In August, the index swung from an intraday high of 3214 points to an intraday low of 2808 – that’s a gap of more than 10% within a month.  Some might come to see volatile markets as risky and would prefer to come back when markets “stabilize.”

When markets behave like a rodeo ride, it can feel dangerous. But, there’s one important investing figure who doesn’t think that volatility should be seen as risk.

One man’s view on volatility

Warren Buffett’s that important investing figure.

He has been the leader of the U.S-based conglomerate Berkshire Hathaway since 1965. From then till 2014, Buffett has helped Berkshire’s per-share book value (a good proxy for the intrinsic worth of the business) grow by a phenomenal compound annual rate of 19.4% (that’s a total growth of 751,113% in 50 years!) through astute acquisitions of private companies and investments in stocks.

In his 2014 annual letter to Berkshire’s shareholders, Buffett had this to say:

“Volatility is far from synonymous with risk.

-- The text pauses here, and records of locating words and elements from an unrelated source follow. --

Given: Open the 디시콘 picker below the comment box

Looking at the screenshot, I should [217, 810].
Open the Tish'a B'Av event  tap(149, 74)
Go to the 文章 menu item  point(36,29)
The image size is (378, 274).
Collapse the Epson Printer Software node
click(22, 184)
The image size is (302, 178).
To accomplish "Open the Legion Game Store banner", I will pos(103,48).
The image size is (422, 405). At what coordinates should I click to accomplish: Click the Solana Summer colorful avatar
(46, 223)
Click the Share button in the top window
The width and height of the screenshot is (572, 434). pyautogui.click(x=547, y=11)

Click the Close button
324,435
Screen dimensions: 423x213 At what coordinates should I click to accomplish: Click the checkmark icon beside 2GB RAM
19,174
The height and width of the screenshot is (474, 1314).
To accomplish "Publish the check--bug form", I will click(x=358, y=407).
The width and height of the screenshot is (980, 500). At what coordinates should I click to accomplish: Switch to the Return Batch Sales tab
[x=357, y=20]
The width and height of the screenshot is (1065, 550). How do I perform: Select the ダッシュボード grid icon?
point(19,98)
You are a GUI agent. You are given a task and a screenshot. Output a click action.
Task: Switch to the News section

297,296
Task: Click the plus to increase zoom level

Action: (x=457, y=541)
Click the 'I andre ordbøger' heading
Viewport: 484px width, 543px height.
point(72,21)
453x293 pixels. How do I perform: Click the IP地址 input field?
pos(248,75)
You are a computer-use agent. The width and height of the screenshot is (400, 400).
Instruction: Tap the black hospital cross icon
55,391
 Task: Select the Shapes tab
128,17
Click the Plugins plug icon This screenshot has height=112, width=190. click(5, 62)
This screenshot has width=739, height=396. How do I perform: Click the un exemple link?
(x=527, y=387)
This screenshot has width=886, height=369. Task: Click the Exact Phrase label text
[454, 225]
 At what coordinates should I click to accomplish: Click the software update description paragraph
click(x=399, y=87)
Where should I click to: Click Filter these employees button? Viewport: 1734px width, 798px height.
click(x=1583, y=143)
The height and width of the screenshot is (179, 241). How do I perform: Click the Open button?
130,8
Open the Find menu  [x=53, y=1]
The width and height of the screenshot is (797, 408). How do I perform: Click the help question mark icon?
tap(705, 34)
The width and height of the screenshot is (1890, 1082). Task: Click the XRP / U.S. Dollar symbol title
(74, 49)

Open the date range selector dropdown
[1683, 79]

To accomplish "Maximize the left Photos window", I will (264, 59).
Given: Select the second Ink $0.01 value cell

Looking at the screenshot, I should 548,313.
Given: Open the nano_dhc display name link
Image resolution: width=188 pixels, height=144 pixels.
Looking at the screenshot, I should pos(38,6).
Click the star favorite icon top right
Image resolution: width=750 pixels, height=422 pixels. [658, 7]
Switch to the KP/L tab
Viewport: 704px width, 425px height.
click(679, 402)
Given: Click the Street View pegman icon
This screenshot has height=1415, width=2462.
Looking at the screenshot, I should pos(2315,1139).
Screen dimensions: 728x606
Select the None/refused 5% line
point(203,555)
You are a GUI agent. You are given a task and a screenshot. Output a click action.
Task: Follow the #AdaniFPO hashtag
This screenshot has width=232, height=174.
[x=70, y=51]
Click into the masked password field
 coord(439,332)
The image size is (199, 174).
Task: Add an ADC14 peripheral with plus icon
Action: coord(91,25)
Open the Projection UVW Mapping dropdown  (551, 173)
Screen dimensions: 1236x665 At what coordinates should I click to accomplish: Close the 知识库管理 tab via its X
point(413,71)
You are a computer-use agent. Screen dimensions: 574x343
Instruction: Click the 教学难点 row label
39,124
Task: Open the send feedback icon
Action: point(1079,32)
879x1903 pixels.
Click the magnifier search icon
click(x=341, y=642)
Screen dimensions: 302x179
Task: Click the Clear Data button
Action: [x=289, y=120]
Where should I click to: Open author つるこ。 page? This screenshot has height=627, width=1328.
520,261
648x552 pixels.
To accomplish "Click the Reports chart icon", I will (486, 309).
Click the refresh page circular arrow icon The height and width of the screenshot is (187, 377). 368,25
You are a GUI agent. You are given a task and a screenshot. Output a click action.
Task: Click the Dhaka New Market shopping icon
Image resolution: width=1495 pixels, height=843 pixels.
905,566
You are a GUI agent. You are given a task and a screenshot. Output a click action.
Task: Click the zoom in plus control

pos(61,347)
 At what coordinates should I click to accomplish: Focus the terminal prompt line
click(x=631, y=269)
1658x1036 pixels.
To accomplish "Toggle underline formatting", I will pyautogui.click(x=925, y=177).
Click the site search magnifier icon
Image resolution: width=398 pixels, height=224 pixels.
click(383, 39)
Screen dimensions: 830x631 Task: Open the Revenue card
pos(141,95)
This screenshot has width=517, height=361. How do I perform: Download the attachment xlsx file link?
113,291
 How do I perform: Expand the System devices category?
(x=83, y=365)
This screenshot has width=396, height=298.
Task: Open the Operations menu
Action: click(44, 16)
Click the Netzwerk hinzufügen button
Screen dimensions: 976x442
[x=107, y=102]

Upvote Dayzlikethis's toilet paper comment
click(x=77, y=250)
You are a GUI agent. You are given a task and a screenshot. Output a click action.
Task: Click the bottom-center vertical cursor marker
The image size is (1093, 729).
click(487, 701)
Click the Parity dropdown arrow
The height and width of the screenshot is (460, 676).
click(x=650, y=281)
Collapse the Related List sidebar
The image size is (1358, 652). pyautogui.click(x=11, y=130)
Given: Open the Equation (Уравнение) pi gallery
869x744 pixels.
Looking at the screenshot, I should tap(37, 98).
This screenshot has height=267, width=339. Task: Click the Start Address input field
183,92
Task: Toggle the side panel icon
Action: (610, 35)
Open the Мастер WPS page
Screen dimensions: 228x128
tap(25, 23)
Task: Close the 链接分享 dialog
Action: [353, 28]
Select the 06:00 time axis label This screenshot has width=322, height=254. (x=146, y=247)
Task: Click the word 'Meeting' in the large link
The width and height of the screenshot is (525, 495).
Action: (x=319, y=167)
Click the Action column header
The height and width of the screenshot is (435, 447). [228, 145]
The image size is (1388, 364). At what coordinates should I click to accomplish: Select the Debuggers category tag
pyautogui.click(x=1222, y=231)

It is true, of course, that owning equities for a day or a week or a year is far riskier (in both nominal and purchasing-power terms) than leaving funds in cash-equivalents. That is relevant to certain investors — say, investment banks — whose viability can be threatened by declines in asset prices and which might be forced to sell securities during depressed markets. Additionally, any party that might have meaningful near-term needs for funds should keep appropriate sums in Treasuries or insured bank deposits.

For the great majority of investors, however, who can — and should — invest with a multi-decade horizon, quotational declines are unimportant.”

Phrased in another way, Buffett believes that temporary share price declines are less important. That’s especially so if you have a good grasp of what the value of the company is. Meanwhile, less volatile instruments – like cash, for instance – may not be safer as their real purchasing power can be eroded by inflation over time.

Foolish summary

The late Benjamin Graham – who’s Buffett’s famous investing mentor – once said that the stock market behaves like a voting machine in the short run but a weighing machine over the long-term.

It follows that Buffett’s more concerned about whether there is a permanent loss of value in his companies and less so on where the share prices of his investments are on a minute-by-minute or even month-by-month basis.

For investors with a long term view, it’s a company’s business fundamentals (the ‘weight’) that we should be watching.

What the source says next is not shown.